Ce témoignage sera d'autant plus convaincant si tous les disciples du Christ professent ensemble la foi unique et guérissent les blessures de la division parmi eux. Puisse l'Esprit Saint guider les chrétiens, et tous les peuples de bonne volonté sur la voie de la réconciliation et de la fraternité. Ici, à Sainte Etchmiadzine, nous renouvelons notre engagement solennel à prier et à oeuvrer pour hâter le jour de la communion entre tous les membres du troupeau des fidèles du Christ, avec un profond respect pour nos traditions sacrées respectives.

Avec l'aide de Dieu nous ne ferons rien contre l'amour mais, "entourés d'une si grande nuée de témoins, nous devons rejeter tout fardeau et le péché qui nous assiège et courir avec constance l'épreuve qui nous est proposée" (cf. He He 12,1).

Nous exhortons nos fidèles à prier sans relâche afin que l'Esprit Saint nous emplisse tous, comme il l'a fait avec les saints martyrs de toute époque et de tout lieu, de la sagesse et du courage de suivre le Christ, le Chemin, la Vérité et la Vie.

Sainte Etchmiadzine, 27 septembre 2001


  CÉRÉMONIE DE DÉPART

Aéroport international Zvartnotz, Yerevan, 27 septembre 2001



Excellence, M. le Président Kotcharian,
Votre Sainteté,
Très chers amis arméniens!

1. Le temps est venu de prendre congé et de vous remercier, Monsieur le Président, ainsi que les membres du gouvernement, pour la chaleureuse hospitalité que j'ai trouvée en Arménie. Je suis reconnaissant à tous, aux autorités et aux collaborateurs, civils et militaires, aux hommes et aux femmes de la communication, à tous ceux qui ont consacré leur temps et leurs talents au succès de cette visite.

Avec une profonde émotion, j'exprime à Votre Sainteté, Patriarche suprême et Catholicos, ma gratitude, ainsi qu'à la Hiérarchie et aux fidèles de l'Eglise apostolique arménienne pour l'esprit d'amour fraternel et de communion que nous avons partagé en ces jours.


2. Je vous salue avec affection, très chers Mgr Der Nersessian, Mgr Kechichian, Mgr Pasotto; ainsi que vous, prêtres, hommes et femmes consacrés et fidèles laïcs de l'Eglise catholique; avec une joie intense, nous avons célébré ensemble le mystère de notre foi, et j'ai ressenti personnellement votre désir d'oeuvrer avec vos compatriotes pour une plus grande justice et pour une vie meilleure des citoyens arméniens.
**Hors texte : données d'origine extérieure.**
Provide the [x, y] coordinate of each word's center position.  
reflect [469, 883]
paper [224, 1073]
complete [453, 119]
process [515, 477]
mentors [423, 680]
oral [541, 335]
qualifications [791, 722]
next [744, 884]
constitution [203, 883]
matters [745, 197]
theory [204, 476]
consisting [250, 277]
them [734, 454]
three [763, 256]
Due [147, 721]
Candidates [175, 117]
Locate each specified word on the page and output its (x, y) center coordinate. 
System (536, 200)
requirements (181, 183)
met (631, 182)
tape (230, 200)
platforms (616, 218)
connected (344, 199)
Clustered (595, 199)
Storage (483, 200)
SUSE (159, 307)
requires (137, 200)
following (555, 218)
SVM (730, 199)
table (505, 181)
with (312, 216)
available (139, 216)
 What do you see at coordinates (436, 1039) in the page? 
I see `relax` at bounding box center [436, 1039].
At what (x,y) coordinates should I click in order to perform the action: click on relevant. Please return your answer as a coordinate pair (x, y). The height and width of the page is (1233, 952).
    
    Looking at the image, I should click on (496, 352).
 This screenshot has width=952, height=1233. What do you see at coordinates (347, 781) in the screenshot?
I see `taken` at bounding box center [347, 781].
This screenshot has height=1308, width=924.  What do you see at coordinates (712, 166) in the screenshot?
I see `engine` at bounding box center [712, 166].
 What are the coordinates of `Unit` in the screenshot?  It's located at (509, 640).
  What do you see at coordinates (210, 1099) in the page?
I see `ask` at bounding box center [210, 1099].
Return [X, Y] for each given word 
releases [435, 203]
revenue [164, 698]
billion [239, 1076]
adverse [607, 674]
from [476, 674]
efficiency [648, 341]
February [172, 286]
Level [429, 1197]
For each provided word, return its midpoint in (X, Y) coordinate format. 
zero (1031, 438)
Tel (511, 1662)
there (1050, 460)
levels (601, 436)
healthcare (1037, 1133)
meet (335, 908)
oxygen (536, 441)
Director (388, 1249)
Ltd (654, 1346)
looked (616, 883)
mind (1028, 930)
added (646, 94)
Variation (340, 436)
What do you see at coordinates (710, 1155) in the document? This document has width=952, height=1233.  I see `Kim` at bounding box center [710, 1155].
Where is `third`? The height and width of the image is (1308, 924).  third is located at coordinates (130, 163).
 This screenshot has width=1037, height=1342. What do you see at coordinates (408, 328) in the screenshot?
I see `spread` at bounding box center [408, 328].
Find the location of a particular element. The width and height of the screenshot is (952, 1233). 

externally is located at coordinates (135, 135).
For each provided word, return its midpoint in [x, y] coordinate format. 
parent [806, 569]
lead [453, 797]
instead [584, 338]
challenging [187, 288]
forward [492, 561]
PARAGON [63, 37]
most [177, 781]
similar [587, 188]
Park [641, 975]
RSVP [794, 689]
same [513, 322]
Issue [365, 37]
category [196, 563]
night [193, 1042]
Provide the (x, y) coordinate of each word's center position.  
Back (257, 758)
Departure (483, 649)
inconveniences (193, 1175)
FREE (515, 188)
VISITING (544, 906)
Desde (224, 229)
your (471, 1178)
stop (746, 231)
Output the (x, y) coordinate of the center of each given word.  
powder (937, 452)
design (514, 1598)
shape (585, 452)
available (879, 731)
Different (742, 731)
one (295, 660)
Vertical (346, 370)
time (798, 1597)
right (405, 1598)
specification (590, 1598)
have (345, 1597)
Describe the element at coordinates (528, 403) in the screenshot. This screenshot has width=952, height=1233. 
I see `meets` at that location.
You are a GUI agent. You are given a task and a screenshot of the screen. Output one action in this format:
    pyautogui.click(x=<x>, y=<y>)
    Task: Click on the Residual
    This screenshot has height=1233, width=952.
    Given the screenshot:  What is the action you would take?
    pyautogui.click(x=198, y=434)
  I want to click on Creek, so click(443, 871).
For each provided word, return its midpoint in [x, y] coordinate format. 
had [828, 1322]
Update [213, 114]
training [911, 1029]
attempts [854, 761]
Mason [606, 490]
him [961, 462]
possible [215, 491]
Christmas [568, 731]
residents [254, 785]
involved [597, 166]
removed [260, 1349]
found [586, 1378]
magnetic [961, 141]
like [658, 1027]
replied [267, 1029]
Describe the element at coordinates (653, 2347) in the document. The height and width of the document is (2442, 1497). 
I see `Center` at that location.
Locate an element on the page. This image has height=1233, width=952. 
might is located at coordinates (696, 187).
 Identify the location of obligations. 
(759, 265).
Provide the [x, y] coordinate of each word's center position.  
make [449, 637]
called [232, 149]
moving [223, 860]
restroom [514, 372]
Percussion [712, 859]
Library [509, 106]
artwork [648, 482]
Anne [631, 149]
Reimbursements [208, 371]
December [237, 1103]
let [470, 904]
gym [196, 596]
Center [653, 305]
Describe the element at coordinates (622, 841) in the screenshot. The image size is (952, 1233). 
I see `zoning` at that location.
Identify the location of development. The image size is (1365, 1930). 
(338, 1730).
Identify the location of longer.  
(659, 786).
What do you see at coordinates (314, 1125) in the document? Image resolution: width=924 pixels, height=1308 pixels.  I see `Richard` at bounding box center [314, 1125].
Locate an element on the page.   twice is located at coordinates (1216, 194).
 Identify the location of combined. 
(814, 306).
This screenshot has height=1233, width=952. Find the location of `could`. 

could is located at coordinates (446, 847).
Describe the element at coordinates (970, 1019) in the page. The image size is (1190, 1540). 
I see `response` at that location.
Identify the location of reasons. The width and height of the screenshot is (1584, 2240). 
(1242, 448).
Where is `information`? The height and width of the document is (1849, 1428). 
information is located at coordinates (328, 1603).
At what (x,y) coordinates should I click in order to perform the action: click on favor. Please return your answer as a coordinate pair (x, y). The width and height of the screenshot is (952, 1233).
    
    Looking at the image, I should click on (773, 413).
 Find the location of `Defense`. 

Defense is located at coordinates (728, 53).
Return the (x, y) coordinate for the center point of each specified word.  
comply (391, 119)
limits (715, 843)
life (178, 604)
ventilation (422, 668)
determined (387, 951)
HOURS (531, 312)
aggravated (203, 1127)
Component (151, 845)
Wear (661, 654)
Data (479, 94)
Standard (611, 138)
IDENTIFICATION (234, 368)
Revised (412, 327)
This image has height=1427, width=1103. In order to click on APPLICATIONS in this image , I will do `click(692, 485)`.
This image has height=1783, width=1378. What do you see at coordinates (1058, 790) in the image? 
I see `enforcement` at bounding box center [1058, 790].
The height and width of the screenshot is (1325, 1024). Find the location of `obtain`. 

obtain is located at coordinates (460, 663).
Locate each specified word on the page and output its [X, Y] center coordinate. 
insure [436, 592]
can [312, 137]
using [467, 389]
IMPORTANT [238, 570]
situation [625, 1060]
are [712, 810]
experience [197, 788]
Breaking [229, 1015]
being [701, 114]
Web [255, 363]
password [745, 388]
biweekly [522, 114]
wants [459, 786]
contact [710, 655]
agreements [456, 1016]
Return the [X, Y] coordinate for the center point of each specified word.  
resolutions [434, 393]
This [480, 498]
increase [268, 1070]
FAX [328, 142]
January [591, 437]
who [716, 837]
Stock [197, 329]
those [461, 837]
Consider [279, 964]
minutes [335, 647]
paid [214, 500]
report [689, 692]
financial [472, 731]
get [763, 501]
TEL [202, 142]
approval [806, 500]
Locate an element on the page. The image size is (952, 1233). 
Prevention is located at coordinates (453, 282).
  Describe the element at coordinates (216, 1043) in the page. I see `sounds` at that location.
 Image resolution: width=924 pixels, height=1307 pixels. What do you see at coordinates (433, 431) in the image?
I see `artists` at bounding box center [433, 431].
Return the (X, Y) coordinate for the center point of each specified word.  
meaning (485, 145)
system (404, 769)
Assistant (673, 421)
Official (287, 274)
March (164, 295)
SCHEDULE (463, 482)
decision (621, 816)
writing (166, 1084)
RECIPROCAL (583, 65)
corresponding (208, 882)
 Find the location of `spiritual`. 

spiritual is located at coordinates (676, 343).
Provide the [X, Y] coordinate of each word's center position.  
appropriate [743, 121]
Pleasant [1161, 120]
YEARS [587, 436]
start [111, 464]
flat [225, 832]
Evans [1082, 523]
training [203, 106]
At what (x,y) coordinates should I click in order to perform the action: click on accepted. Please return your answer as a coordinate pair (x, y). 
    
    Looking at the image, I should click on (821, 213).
Le Pape vous porte dans son coeur et Dieu lui-même vous donnera la force d'affronter les défis qui s'ouvrent à vous.

Je désire manifester une fois de plus mon estime à l'égard des représentants de toutes les Eglises et communautés ecclésiales, qui ont pris part aux étapes de ma visite. Que tous les fidèles du Christ croissent dans la confiance et dans l'amitié oecuménique, tandis que nous entrons dans le Troisième Millénaire et que nous poursuivons la voie d'une union et d'une collaboration toujours plus étroites!


3. Merci à toi, peuple d'Arménie, pour la chaleur de ton amitié, pour la prière que nous avons partagée, pour ton désir ardent d'unité des chrétiens. Merci surtout pour le témoignage de ta foi; une foi que tu n'as jamais abandonnée au cours des périodes sombres; une foi qui demeure profondément enracinée dans tes familles et dans ta vie nationale.

Tout au long de l'histoire, le mont Ararat a été un symbole de stabilité et une source de confiance pour le peuple arménien. De nombreuses fois, cette stabilité et cette confiance ont été mises à rude épreuve par la violence et la persécution. Le peuple arménien a payé cher son existence de frontière, de sorte que les termes de "sainteté" et de "martyre" sont devenus presque synonymes dans votre vocabulaire. Les terribles événements qui, au début du siècle qui vient de s'achever, ont conduit votre peuple "au bord de l'anéantissement", les longues années d'oppression totalitaire, la destruction provoquée par un tremblement de terre désastreux; aucun de ces faits n'a pu empêcher l'âme arménienne de retrouver courage et de récupérer sa profonde dignité.


4. C'est vrai, vous vivez des années difficiles et votre coeur est parfois las et tourmenté. Un grand nombre de vos jeunes ont quitté la terre où ils sont nés; il n'y a pas suffisamment de travail et la pauvreté persiste; il est difficile de continuer à oeuvrer pour le bien commun. Mais, très chers amis arméniens, demeurez fermes dans l'espérance! Rappelez-vous que vous avez placé votre confiance en Christ et que vous lui avez dit oui pour toujours.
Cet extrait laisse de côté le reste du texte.